- Born: 17 May 1964 (age 62)
- Education: BA MA MBA
- Alma mater: Harvard Harvard Business School
- Occupation: Businessman

= Philippe von Stauffenberg =

German businessman (born 1964)

Philippe Schenk Graf von Stauffenberg, also known as "PVS", (born 17 May 1964) is a German businessman, residing in London, United Kingdom. He is the CEO and founder of Greenback Recycling Technologies, a plastic recycling and certification company.

== Personal life ==
Born into an ancient House of Stauffenberg, Philipp Friedrich Maria was born in France as the son of Count Alfred Claus Maria Schenk von Stauffenberg (1937–1987) and his wife and relative, Baroness Marie Sophie Schenk von Stauffenberg (b. 1937). He was raised all over the world due to his parents being diplomats. He speaks German, English, Spanish and French fluently. He is married to Bettina Baatz and has four daughters, named Isabel, Olivia, Mafalda and Klara.

=== Education ===
PVS holds a BA and MA in history from Harvard and earned an MBA from the Harvard Business School.

== Career and business experience ==
Von Stauffenberg started his career as a consultant at Bain & Company.
In 2004, PVS founded Solidus Partners LLP, where he remains as the Managing Partner. The company is a private equity firm which invests in underperforming businesses and ‘buy and build’ situations in Europe, with a big focus on businesses that have the potential to become global market leaders. Before founding the company, Mr. von Stauffenberg worked for the European arm of Hicks, Muse, Tate & Furst (HMTF) now known as HM Capital Partners
 in London for 5 years where he sourced, made investments and later often assumed a role as operational manager in the portfolio companies. He gained his buy-and-build experience as an entrepreneur when he bought and ran the companies Heitman Documentation Services and Borg (1995–1998) for which he left Warburg Pincus (1992–1995).

=== Notable Deals ===
HMTF: Temic/Microtune, Media Capital, and EurotaxGlass, where he served as CEO from 2000 to 2002

Warburg Pincus: Danish Brands, Técnicas Reunidas Medioambientales, Luhns

=== Industry sector: Media ===

Between 2004 and 2008 PVS led two transactions in the media industry, investing in the German Klassik Radio franchise and developing the business to become the pre-eminent listed German Radio franchise. During 2005, Philippe also laid the foundations for the Mood Media transaction,
 where he led the financing and consolidation of the three European in-site media companies in a €130 m Buy& Build transaction. He served as Executive Chairman until July 2007. In 2010 PVS was instrumental in selling the company to Fluid Music, Canada,
 which then became Mood Media Corporation. PVS served both Klassik Radio and Mood Media Corporation as Vice Chairman. In September 2013 PVS became the Executive Chairman of Mood. At the end of 2014 PVS stepped down from this role and served as a director of the board until February 2016.

===Industry sector: Green technologies===

In 2010 Solidus Partners led the investor group that supported the management buy-out of Duales System Deutschland
 (Duales System Deutschland – Der Grüne Punkt). In February 2011 Mr von Stauffenberg became the Executive Chairman of the DSD board of directors. Der Grüne Punkt – Duales System Deutschland GmbH (DSD) is a leading provider of take-back systems. These include not only close-to-home collection and recovery of sales packages, but also recycling of used electrical and electronic equipment and of transport packages, facility waste disposal service and deposit clearing. The DSD subsidiary German Association for closed-loop economy and raw materials ("Deutsche Gesellschaft für Kreislaufwirtschaft und Rohstoffe mbH", DKR) belongs to Europe's largest raw material traders. PVS resigned from the board in mid 2014.

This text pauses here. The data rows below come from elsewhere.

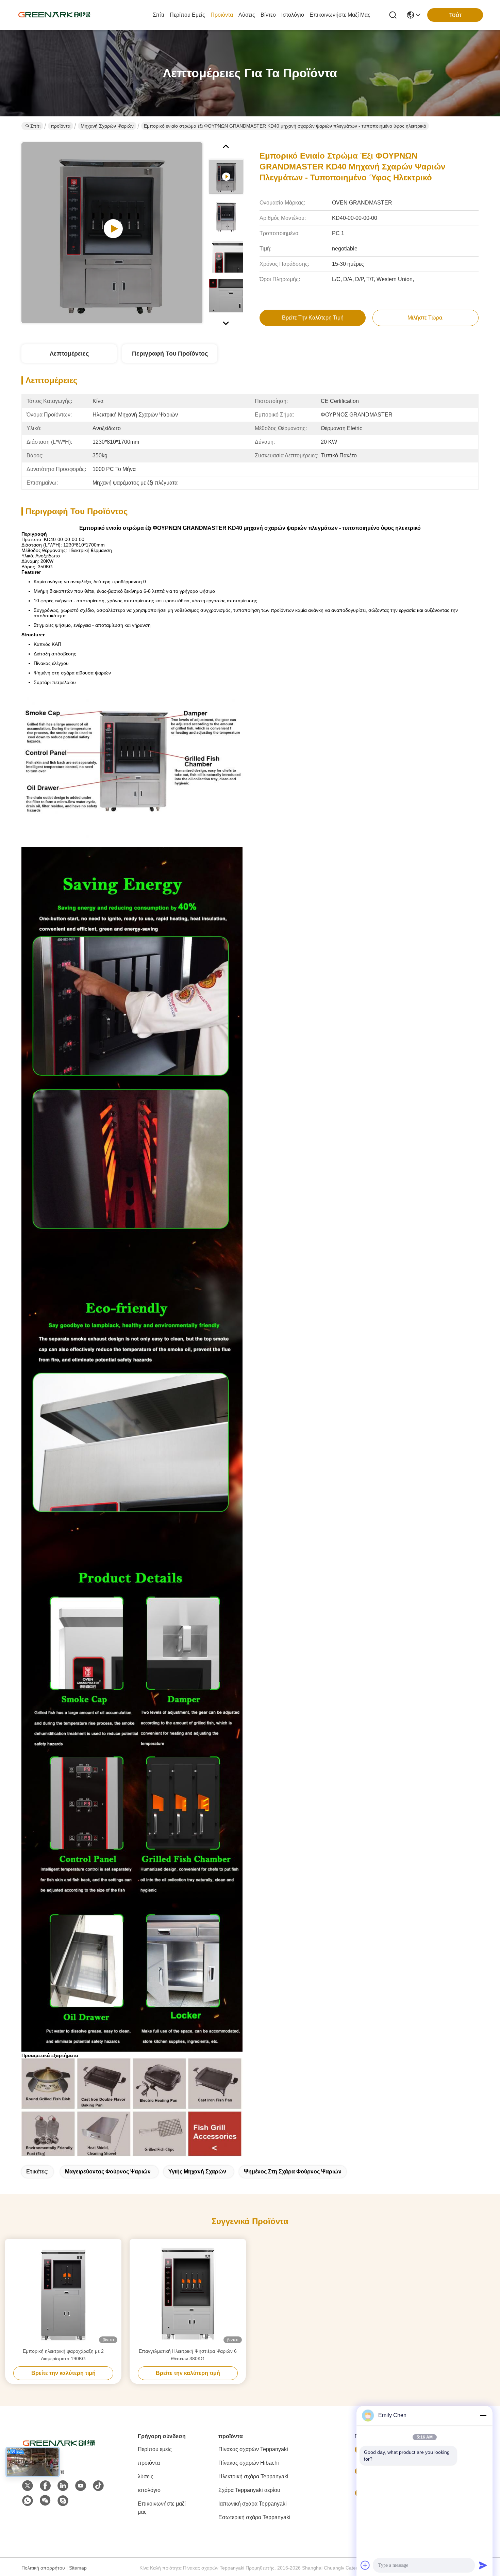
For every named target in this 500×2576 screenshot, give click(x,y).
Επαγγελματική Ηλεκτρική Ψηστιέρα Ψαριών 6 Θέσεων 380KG (188, 2354)
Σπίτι (158, 15)
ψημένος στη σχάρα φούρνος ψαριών (292, 2171)
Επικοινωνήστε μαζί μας (340, 15)
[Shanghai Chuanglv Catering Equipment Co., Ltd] (54, 15)
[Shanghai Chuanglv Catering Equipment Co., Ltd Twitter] (27, 2486)
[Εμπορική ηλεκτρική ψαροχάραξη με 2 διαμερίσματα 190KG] (63, 2293)
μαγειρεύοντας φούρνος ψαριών (108, 2171)
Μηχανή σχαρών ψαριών (107, 126)
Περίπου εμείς (187, 15)
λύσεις (246, 15)
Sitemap (78, 2568)
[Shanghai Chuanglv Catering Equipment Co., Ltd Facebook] (45, 2486)
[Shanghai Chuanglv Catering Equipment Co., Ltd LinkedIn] (63, 2486)
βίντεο (268, 15)
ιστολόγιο (292, 15)
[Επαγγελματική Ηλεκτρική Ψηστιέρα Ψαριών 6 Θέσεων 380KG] (188, 2293)
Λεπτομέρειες (69, 353)
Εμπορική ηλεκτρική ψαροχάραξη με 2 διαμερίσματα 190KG (63, 2354)
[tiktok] (98, 2486)
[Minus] (483, 2415)
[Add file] (365, 2565)
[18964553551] (63, 2501)
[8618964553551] (27, 2501)
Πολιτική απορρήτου (43, 2568)
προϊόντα (222, 15)
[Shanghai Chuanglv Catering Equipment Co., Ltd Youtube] (80, 2486)
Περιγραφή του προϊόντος (170, 353)
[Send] (483, 2565)
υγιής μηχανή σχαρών (197, 2171)
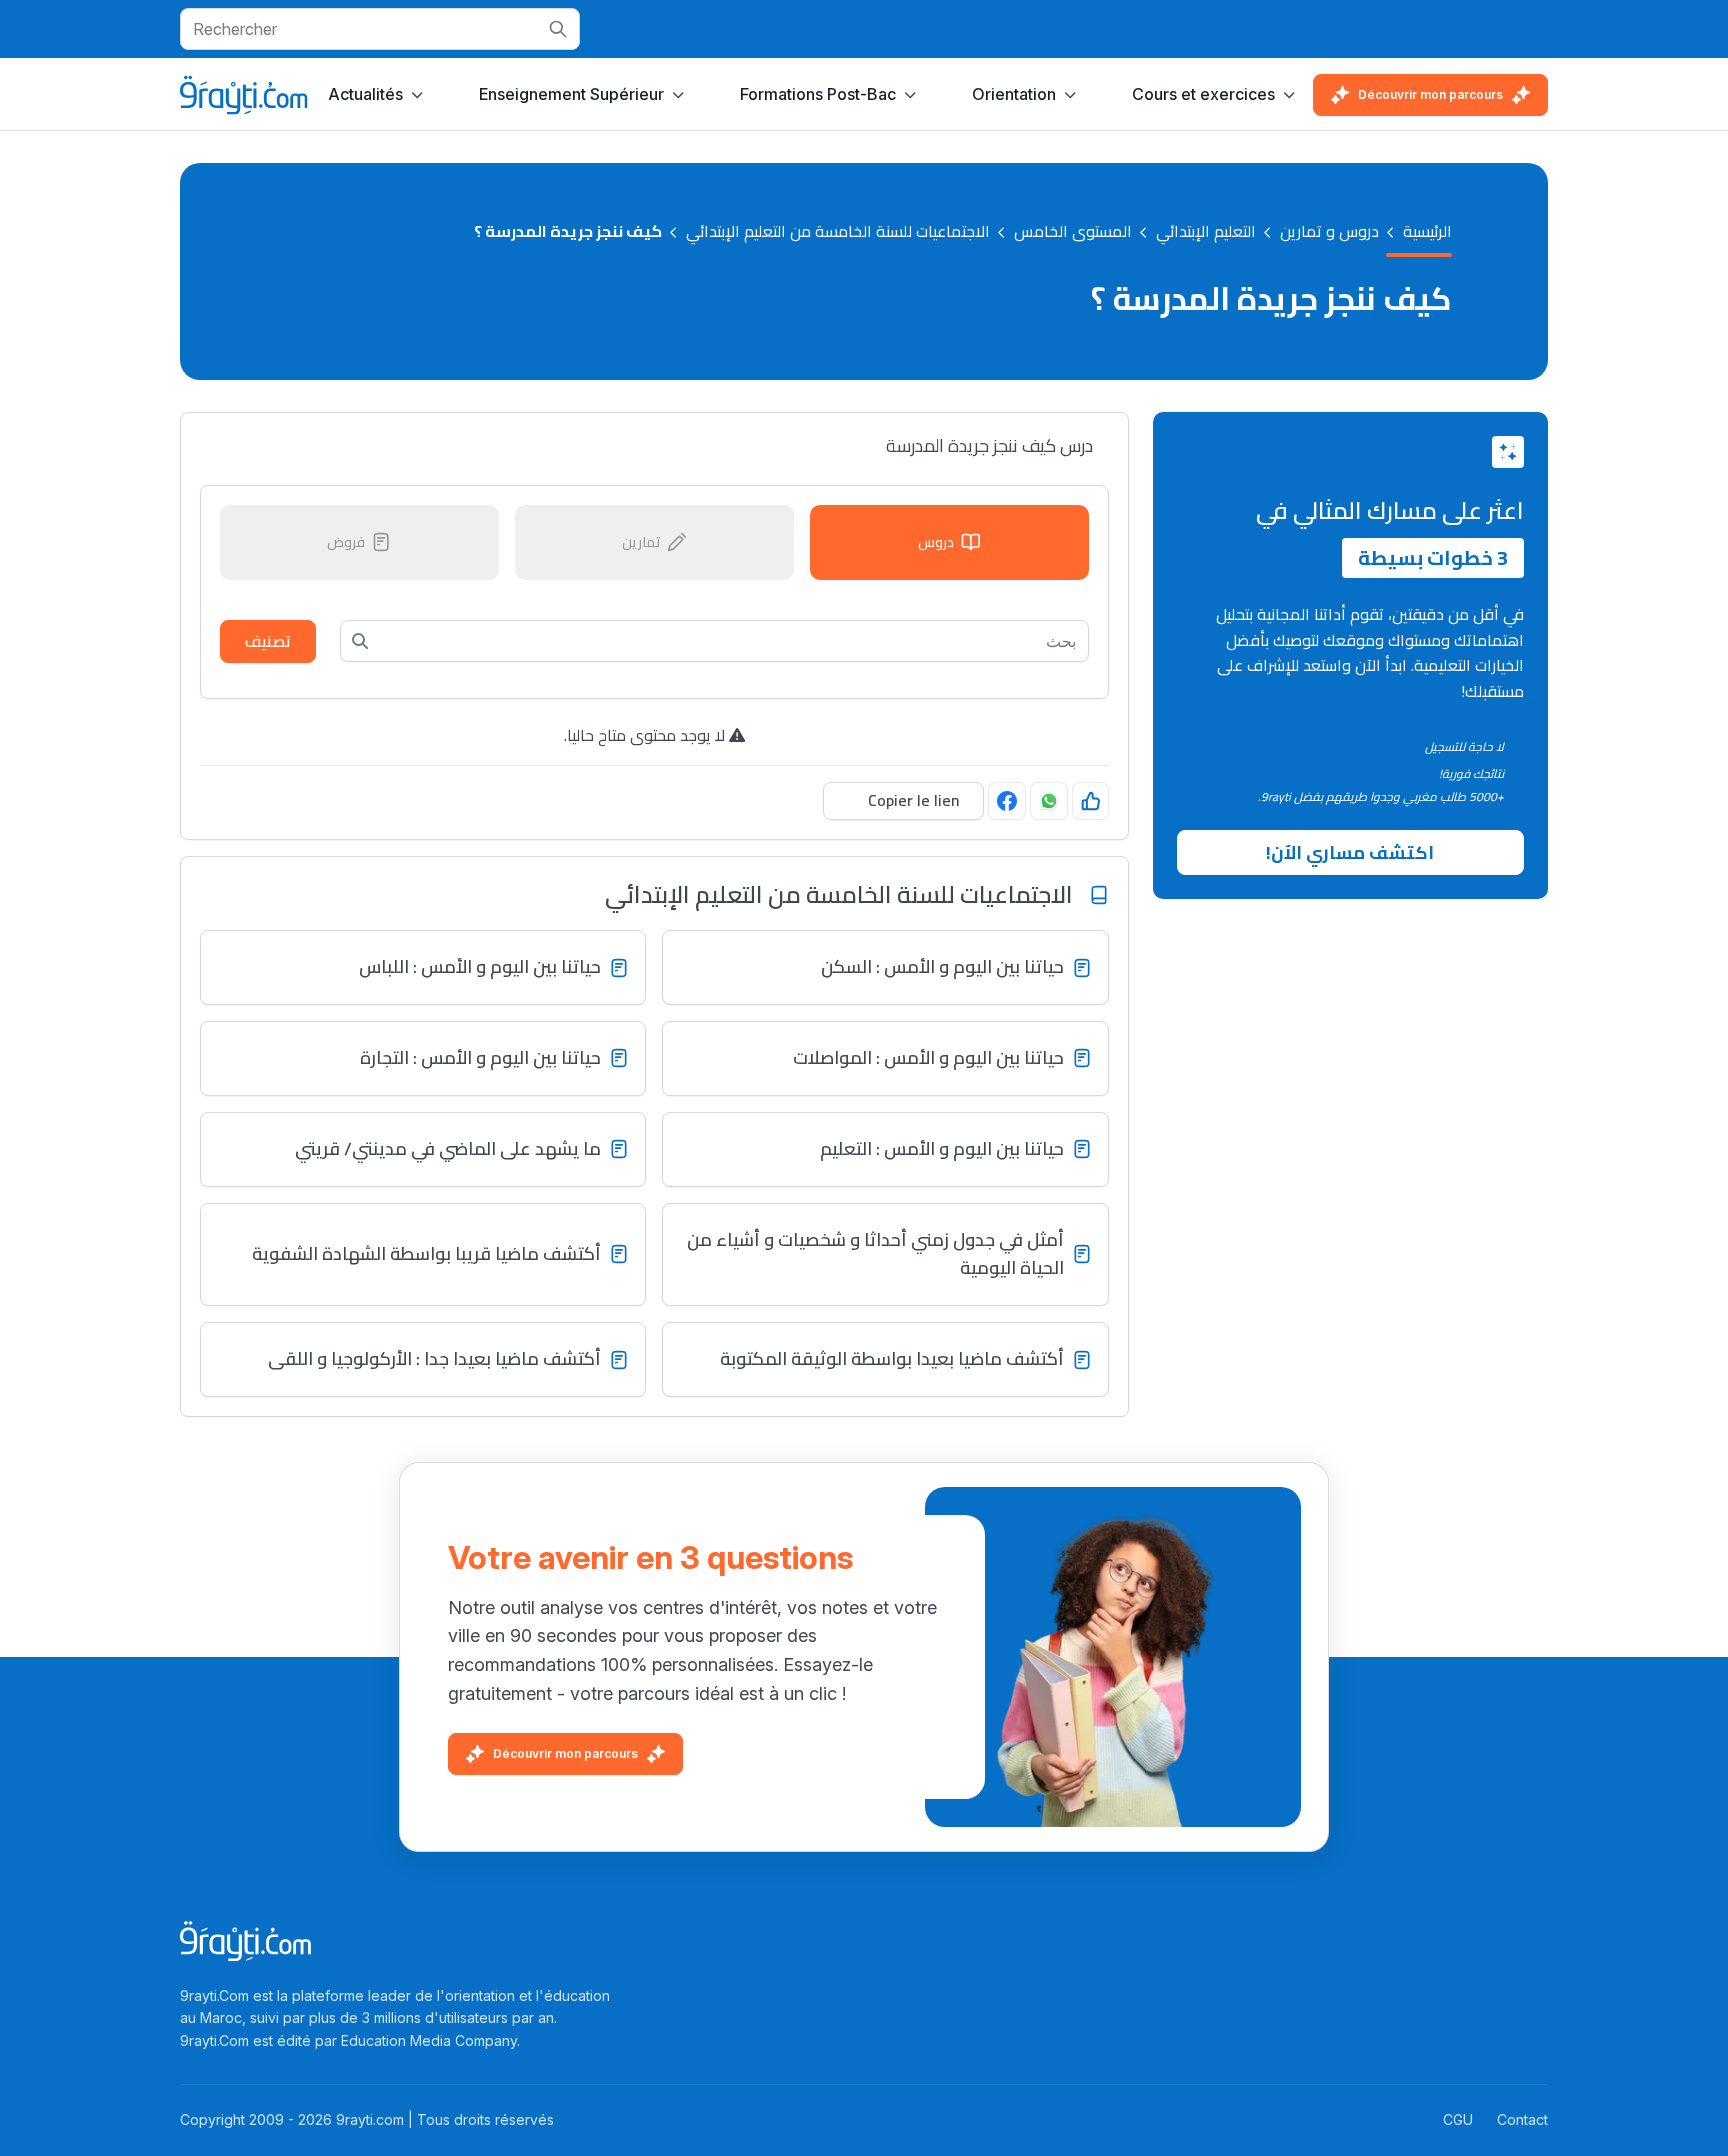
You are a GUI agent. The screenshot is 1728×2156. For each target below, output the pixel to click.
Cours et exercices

From 2012 to 2018 he was also a director of the UK company Valpak Limited, a provider of environmental compliance and data management services in the UK and internationally.

In September 2018, Philippe created Greenback Recycling Technologies with a mission to fix a broken plastic recycling system. In March 2020, Greenback completed its first fundraising round. With the proceeds of this investment, Greenback acquired ecoVeritas, a UK specialist in data collection and analysis for Corporate Social Responsibility and made an investment in Enval, a UK company that has developed a unique microwave-induced pyrolysis solution for recycling of low-density plastic packaging waste.